With the patch from #30 the machine in question hasn't had any more hiccups. It is behaving in a bug-compatible way with the way it was before the commit that started the panics.
(In reply to Peter Wemm from comment #31) > Note the "GEOM new disk, 0 bytes" happens before the probe messages. > Presumably the nature of the original panic we were seeing was that was > trying to resize an uninitialized disk. No, at this time there are no GEOM_PART objects yet, so it is nothing to resize. > It no longer detects the corrupt GPT but no longer panics either. > > The machine in question is slow to boot, but I'll try a few more iterations. Thanks, I will commit the change to g_resize_provider_event() and wait additional time before MFC.

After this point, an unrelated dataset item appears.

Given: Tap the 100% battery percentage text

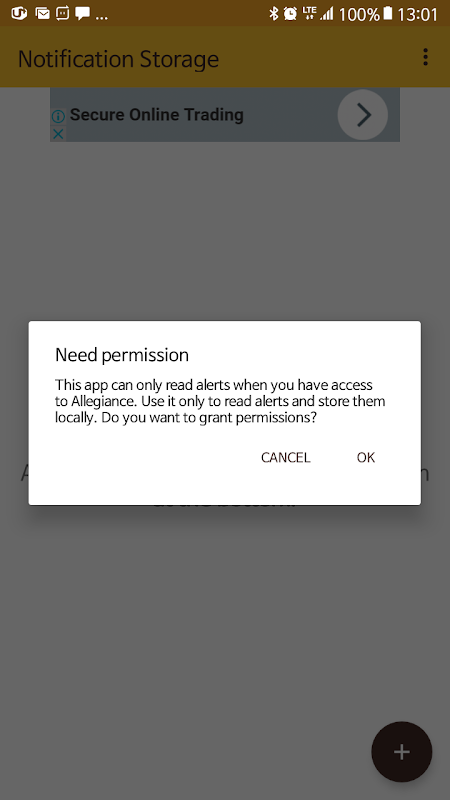Looking at the screenshot, I should click(359, 14).
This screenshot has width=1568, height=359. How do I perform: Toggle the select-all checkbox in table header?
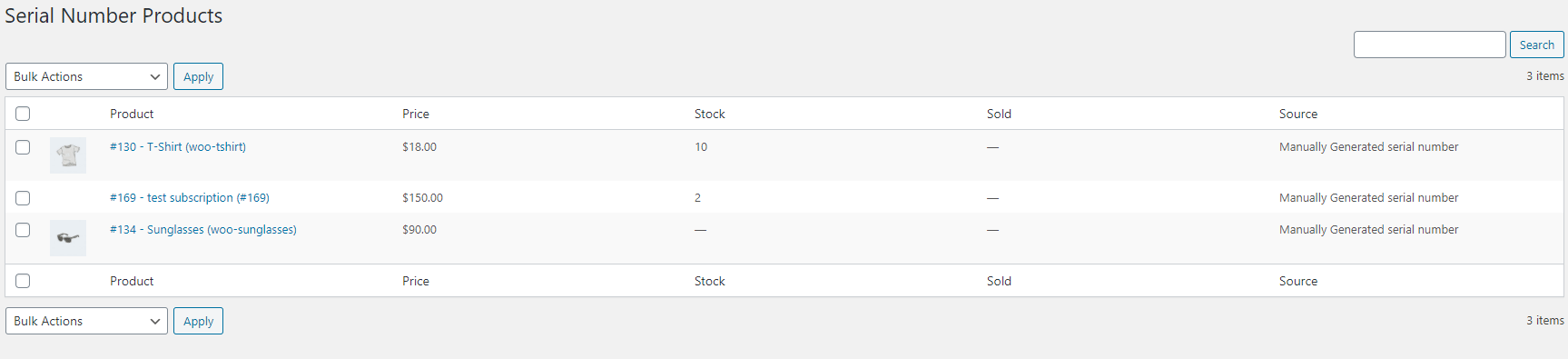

A commit references this bug: Author: ae Date: Mon Jul 25 09:12:08 UTC 2016 New revision: 303288 URL: https://svnweb.freebsd.org/changeset/base/303288 Log: Do not invoke resize method if geom is being withered. PR: 211028 MFC after: 2 weeks Changes: head/sys/geom/geom_subr.c
A commit references this bug: Author: ae Date: Mon Aug 1 20:54:54 UTC 2016 New revision: 303637 URL: https://svnweb.freebsd.org/changeset/base/303637 Log: Do not invoke resize event if initial disk size is zero. Some disks report the size only after first opening. And due to the events are asynchronous, some consumers can receive this event too late and this confuses them. This partially restores previous behaviour, and at the same time this should fix the problem, when already opened provider loses resize event. PR: 211028 MFC after: 3 weeks Changes: head/sys/geom/geom_disk.c
A commit references this bug: Author: ae Date: Fri Sep 30 03:45:41 UTC 2016 New revision: 306476 URL: https://svnweb.freebsd.org/changeset/base/306476 Log: MFC r303019: Use g_resize_provider() to change the size of GEOM_DISK provider, when it is being opened. This should fix the possible loss of a resize event when disk capacity changed. MFC r303288: Do not invoke resize method if geom is being withered. MFC r303637: Do not invoke resize event if initial disk size is zero. Some disks report the size only after first opening. And due to the events are asynchronous, some consumers can receive this event too late and this confuses them. This partially restores previous behaviour, and at the same time this should fix the problem, when already opened provider loses resize event. PR: 211028 Changes: _U stable/11/ stable/11/sys/geom/geom_disk.c stable/11/sys/geom/geom_subr.c
Fixed in head/ and stable/11. Thanks!